Previous studies have demonstrated that the microbiological profile of the clinicians’ mobile phones correlates with the pathogens isolated from the clinicians’ hands, which may indicate that mobile phone contamination might be a predictor for hand contamination [21, 32], and hence hand hygiene. However, we did not find an association between mobile phone contamination and clinicians’ self-reported hand hygiene practices in our study. Previously, it has been demonstrated that observed hand hygiene practices are unrelated or weakly correlated to self-reported hand hygiene [33–35], which may explain our findings.
In our study, we investigated the opinion of clinicians about the potential role of mobile phones in spreading nosocomial infections. Approximately, 63.0 % of clinicians thought that mobile phones can play a role in spreading infections in healthcare settings. However, 68.0 % of clinicians opposed banning the use of mobile phones in their units. This is slightly lower than what has been reported in a study from UK, in which 78.0 % of clinicians opposed banning the use of mobile phones in hospitals [9]. While losing the momentum to ban mobile phones in ICUs and other clinical settings, it is sensible to increase the awareness about mobile phones disinfection rather than trying to forcefully ban using mobile phones in clinical settings.

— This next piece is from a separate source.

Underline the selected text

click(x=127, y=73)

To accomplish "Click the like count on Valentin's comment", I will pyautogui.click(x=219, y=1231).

This is the first study that investigated the prevalence of contamination of clinicians’ mobile phones and their microbiological profile in all ICUs, PICUs, and NCUs in public secondary care hospitals in Kuwait. We have attempted to enroll all clinicians in ICUs, PICUs, and NCUs, and only 3.8 % of those approached refused to participate. However, of 229 eligible clinicians who were not officially on leave, 18 were not approachable despite the four attempts we made to recruit them (Fig. 1). Nevertheless, there is no obvious reason to assume that mobile phone contamination and mobile phone disinfection practices would be different between those who participated and those who did not. It is possible that some clinicians had disinfected their mobile phones when they overheard about the study and before they were approached to participate (Hawthorne effect). This, if exists, will underestimate the microbiological contamination rate and will also make a fallacious association between self-reported mobile phone disinfection and mobile phone contamination.